Department of Cardiovascular Surgery, University Heart and Vascular Center Hamburg; University Medical Center Hamburg-Eppendorf, Hamburg, Germany.
Transplant and Regnerative Medicine Group, Translational and Clinical Research Institute, Newcastle University, Newcastle upon Tyne, United Kingdom.
Am J Transplant. 2024 Oct;24(10):1731-1741. doi: 10.1016/j.ajt.2024.03.012. Epub 2024 Mar 14.

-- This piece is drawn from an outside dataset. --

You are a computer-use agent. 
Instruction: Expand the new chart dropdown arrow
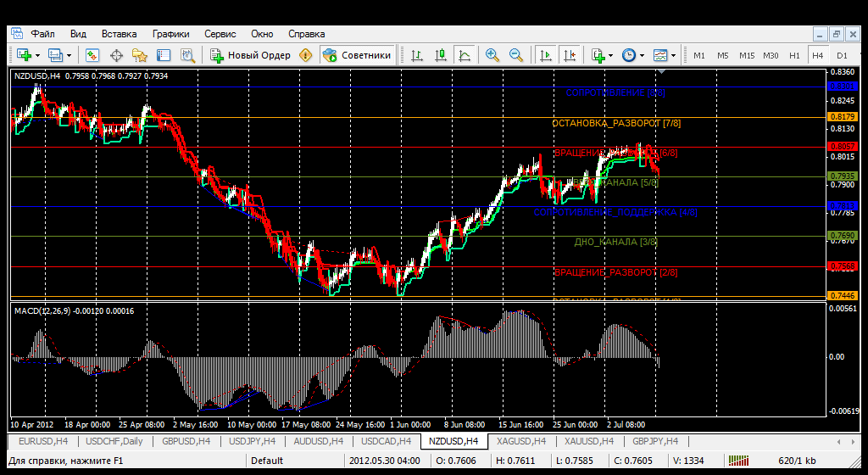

Prevention and management of allograft rejection urgently require more effective therapeutic solutions. Current immunosuppressive therapies used in solid organ transplantation, while effective in reducing the risk of acute rejection, are associated with substantial adverse effects. There is, therefore, a need for agents that can provide immunomodulation, supporting graft tolerance, while minimizing the need for immunosuppression. Extracorporeal photopheresis (ECP) is an immunomodulatory therapy currently recommended in international guidelines as an adjunctive treatment for the prevention and management of organ rejection in heart and lung transplantations. This article reviews clinical experience and ongoing research with ECP for organ rejection in heart and lung transplantations, as well as emerging findings in kidney and liver transplantation. ECP, due to its immunomodulatory and immunosuppressive-sparing effects, offers a potential therapeutic option in these settings, particularly in high-risk patients with comorbidities, infectious complications, or malignancies.
预防和管理同种异体移植物排斥反应迫切需要更有效的治疗方法。目前在实体器官移植中使用的免疫抑制疗法虽然能有效降低急性排斥反应的风险,但也存在严重的不良反应。因此,需要有既能提供免疫调节作用,支持移植物耐受,又能最大限度减少免疫抑制需求的药物。体外光化学疗法(ECP)是一种免疫调节疗法,目前被国际指南推荐作为心脏和肺移植中预防和管理器官排斥反应的辅助治疗方法。本文综述了 ECP 在心脏和肺移植中治疗器官排斥反应的临床经验和正在进行的研究,以及在肾和肝移植中出现的新发现。由于 ECP 具有免疫调节和免疫抑制作用,因此在这些情况下提供了一种潜在的治疗选择,特别是在合并症、感染并发症或恶性肿瘤等高危患者中。